The stigma that surrounds alcoholics, or indeed any addict, followed her and my family throughout her illness. While my sister was desperately ill, I didn’t feel that I was able to share her illness with the people around me. I quickly learnt that if I opened up about it, people were eager to judge, which made an already difficult time harder. Even close friends failed to appreciate the severity of the situation, and I felt very alone.
I have come to accept that many people view alcoholism as a ‘self-inflicted’ illness. This is drastically inaccurate – and besides that, the cause of the illness itself is irrelevant when considering the impact it has on family members. We were still the family of a person with a terminal illness. We were still having to witness our daughter, sister, loved one, deteriorating in front of our eyes. The only difference for us was that we were going through that process without sympathy or support. I wish that we had been able to seek support from our friends and colleagues. That would have made a horrible situation a little easier.
‘We showed her she could manage without alcohol’
Ellie tells how tailored support transformed a mother and baby’s future.
When Kirsty* first came into the Hackney Orbit project, where we provide support to parents with young children, she was struggling emotionally and experiencing high levels of anxiety. With a baby just a few days old, the 40-year-old mother had been referred by her local hospital, where she had been treated for depression and anxiety.
Kirsty recognised that she needed to find new coping strategies as her drinking was putting her child at risk, but she was scared that she would be unable to manage without alcohol. She had a long history of problematic alcohol use, including a period of dependency, and had suffered with depression for many years.
Initially, I worked with Kirsty in one-to-one sessions while she was on day release from hospital. In these sessions we explored triggers, her habits and beliefs about her drinking and her relationship with substances. After a couple of appointments, she agreed to us introducing her and her baby to the stay and play area where she was welcomed by the crèche team, the specialist substance misuse midwife and other service users. This helped to put her at ease and she soon felt able to engage with some of the group sessions.
Kirsty maintained abstinence from alcohol use for almost nine months and engaged well with all aspects of Orbit. When she first arrived, her baby was subject to a Child Protection Plan. However, following her positive progress, her case was de-escalated from Child Protection to Child in Need.
Having been with us for just over a year, Kirsty decided to visit her family for Christmas. Her outpatient psychotherapy at her local hospital had just come to an end and this, combined with the season and other complicating factors, resulted in a lapse. She became distressed when she left the family to go home, and began drinking.
She was distraught and struggling to forgive herself, but her relationship with Orbit staff meant she was able to disclose this lapse and address it before it could become a full-blown relapse. A plan was agreed with the multi-agency team (MAT) and she was allocated a family support worker and linked into other community groups.
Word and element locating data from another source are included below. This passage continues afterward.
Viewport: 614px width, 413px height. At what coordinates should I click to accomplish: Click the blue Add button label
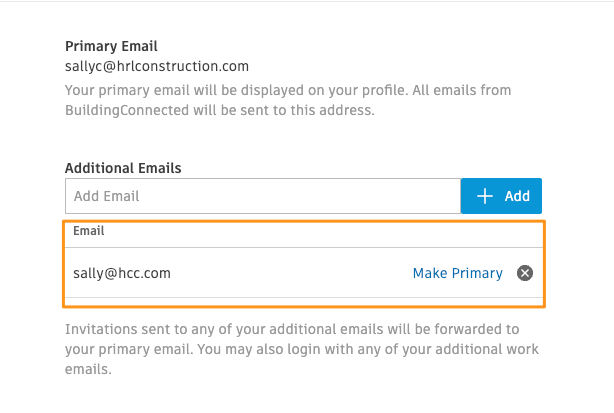(x=517, y=196)
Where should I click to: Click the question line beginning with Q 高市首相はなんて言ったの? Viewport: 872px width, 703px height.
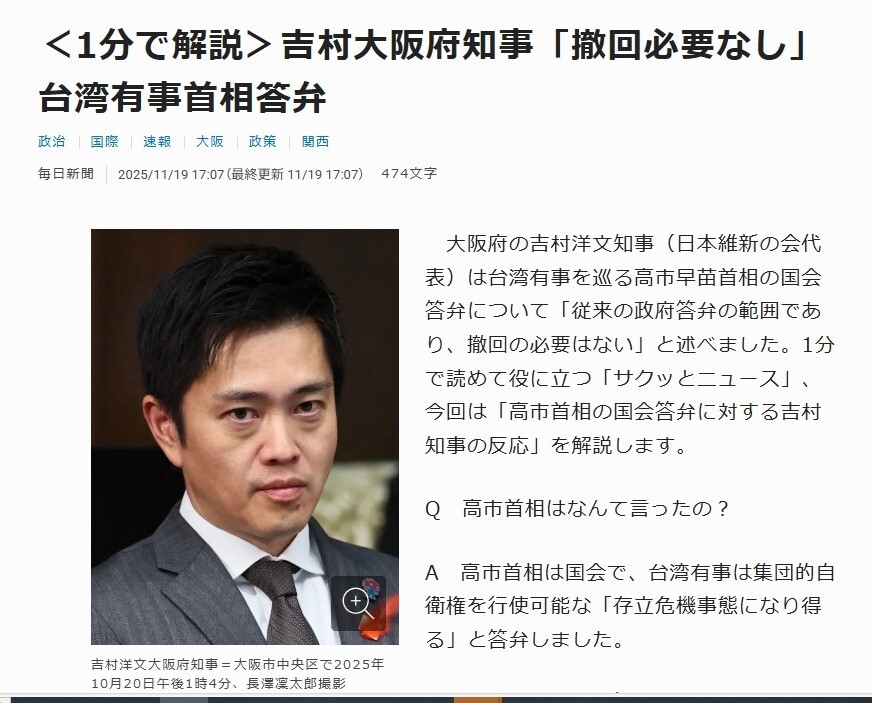(x=577, y=508)
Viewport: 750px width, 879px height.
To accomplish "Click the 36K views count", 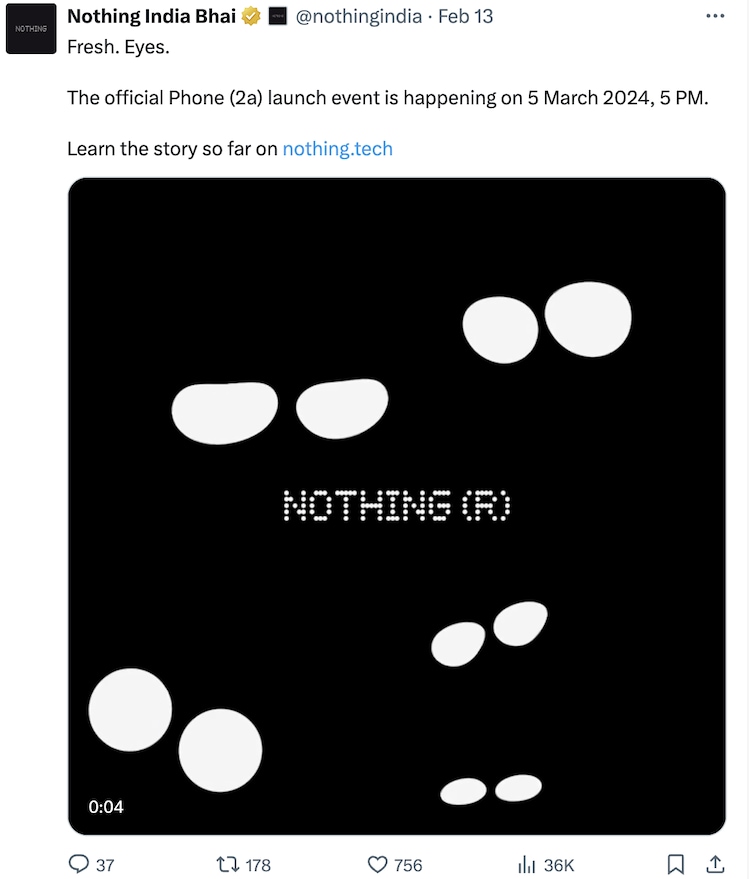I will [x=559, y=865].

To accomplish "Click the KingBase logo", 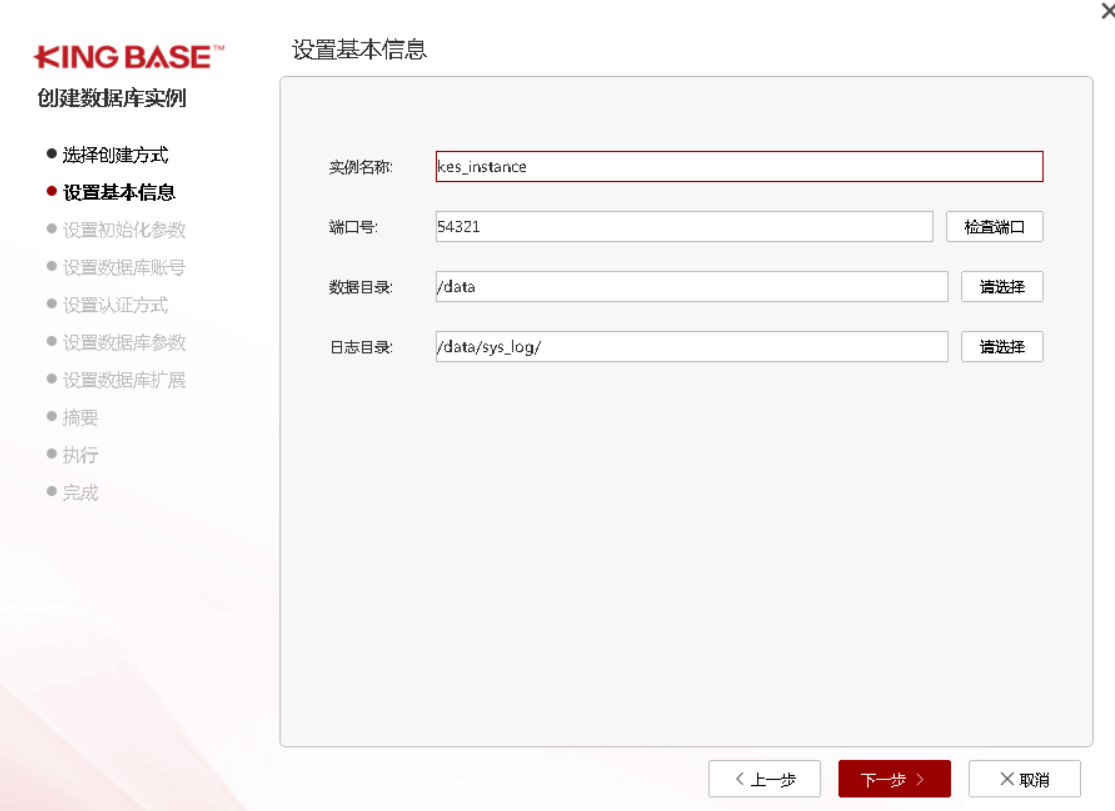I will coord(129,56).
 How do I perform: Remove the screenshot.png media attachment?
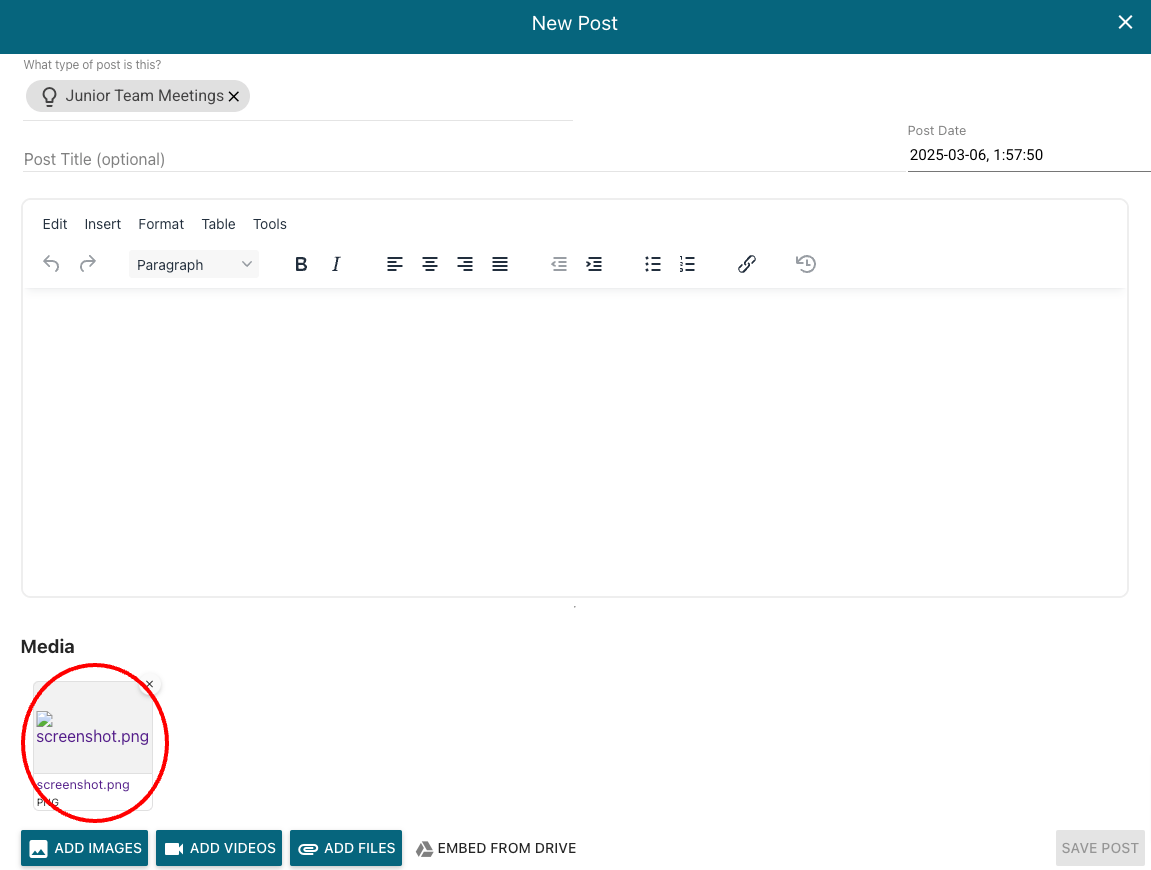(x=149, y=684)
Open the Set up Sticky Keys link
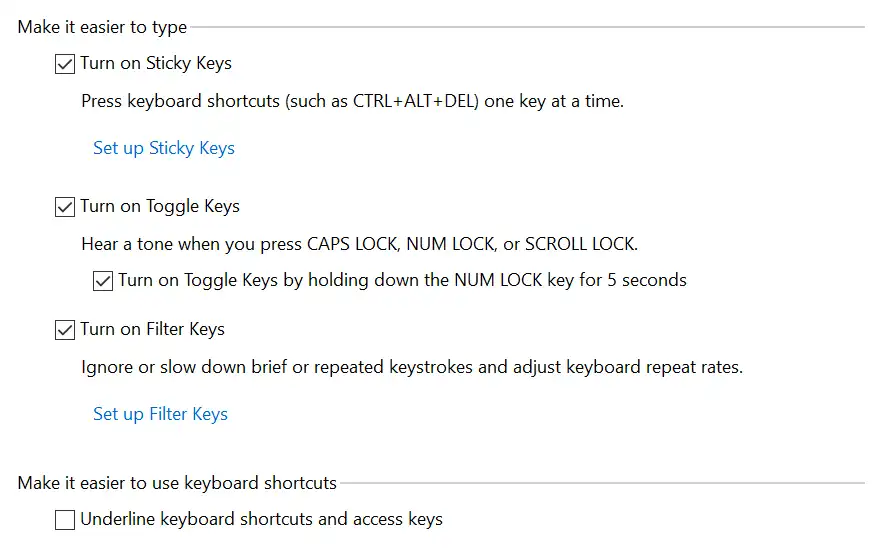Screen dimensions: 879x557 tap(164, 148)
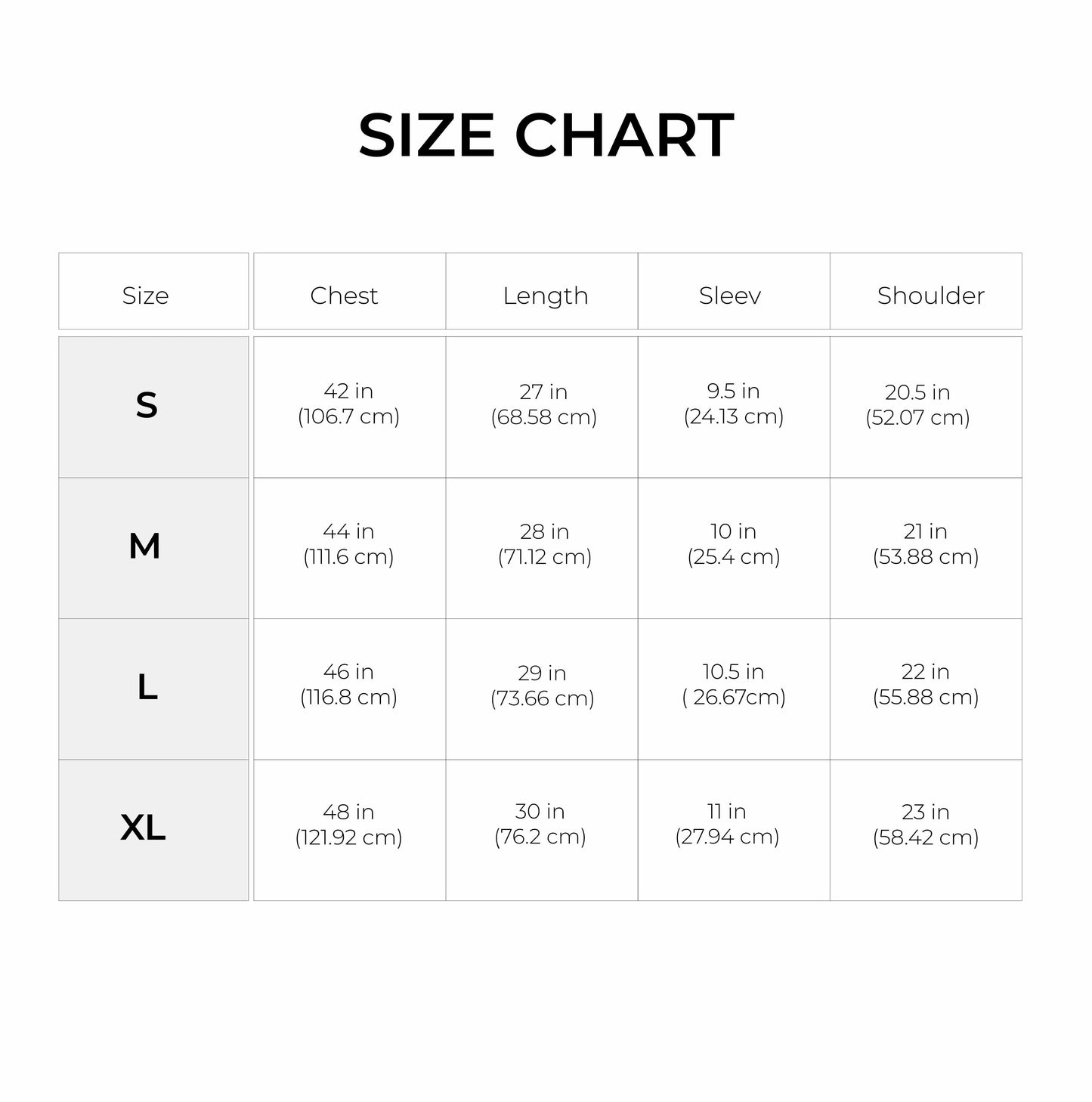Viewport: 1092px width, 1102px height.
Task: Select the 29 in (73.66 cm) cell
Action: 542,685
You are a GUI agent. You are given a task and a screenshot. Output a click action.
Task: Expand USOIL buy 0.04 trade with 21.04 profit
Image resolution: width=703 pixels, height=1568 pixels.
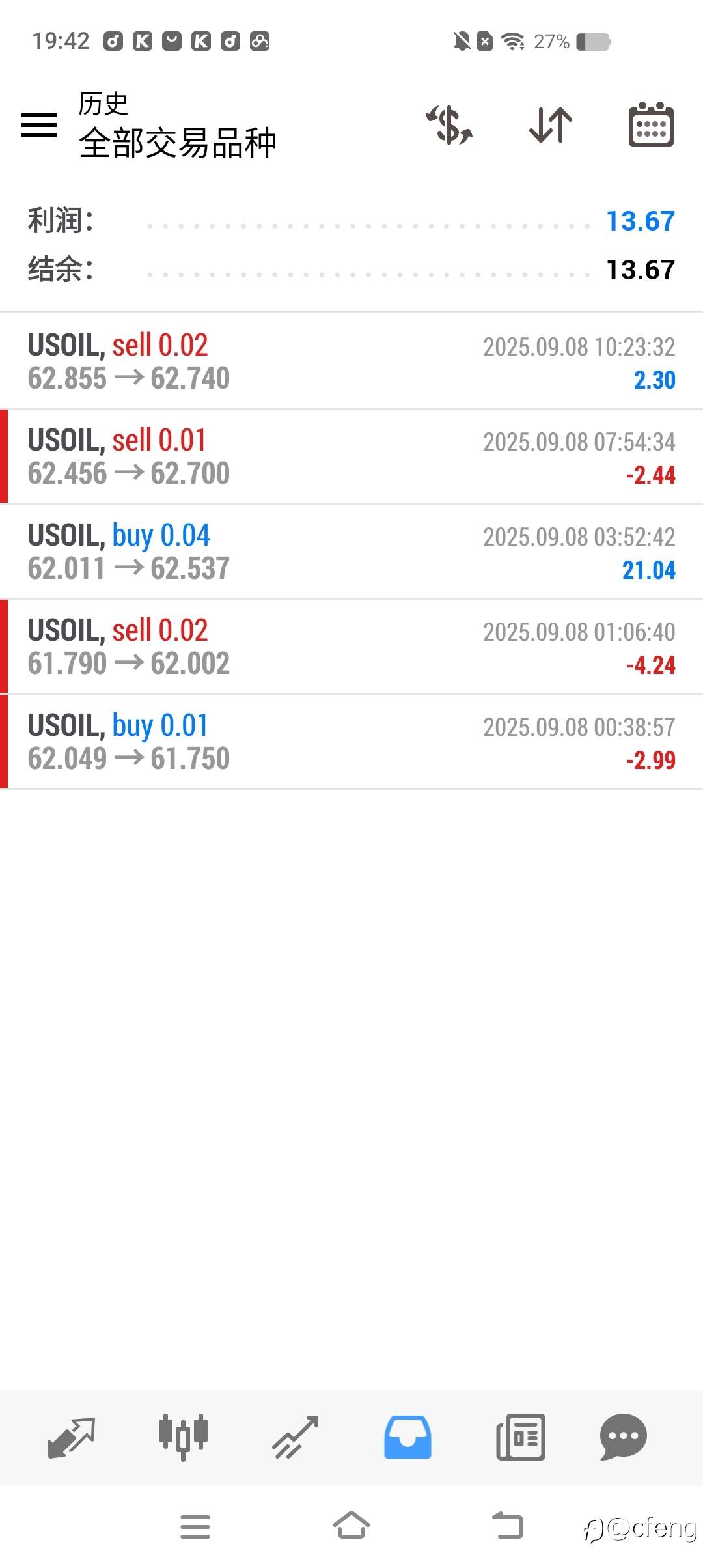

Kirsty has not drunk for almost a year now and is accessing universal childcare and starting college. Her case is now closed to children’s social care, but she continues to attend one-to-one appointments at Orbit. Without our help, Kirsty would not have been able to access support as the main drug and alcohol services are adult-only services which do not cater for families.
I’m delighted to see Kirsty and her baby thrive. They have both come a long way. Kirsty’s primary trigger for drinking was anxiety combined with isolation, so it’s really pleasing to see her grow in confidence and engage so positively while continuing to develop a support network.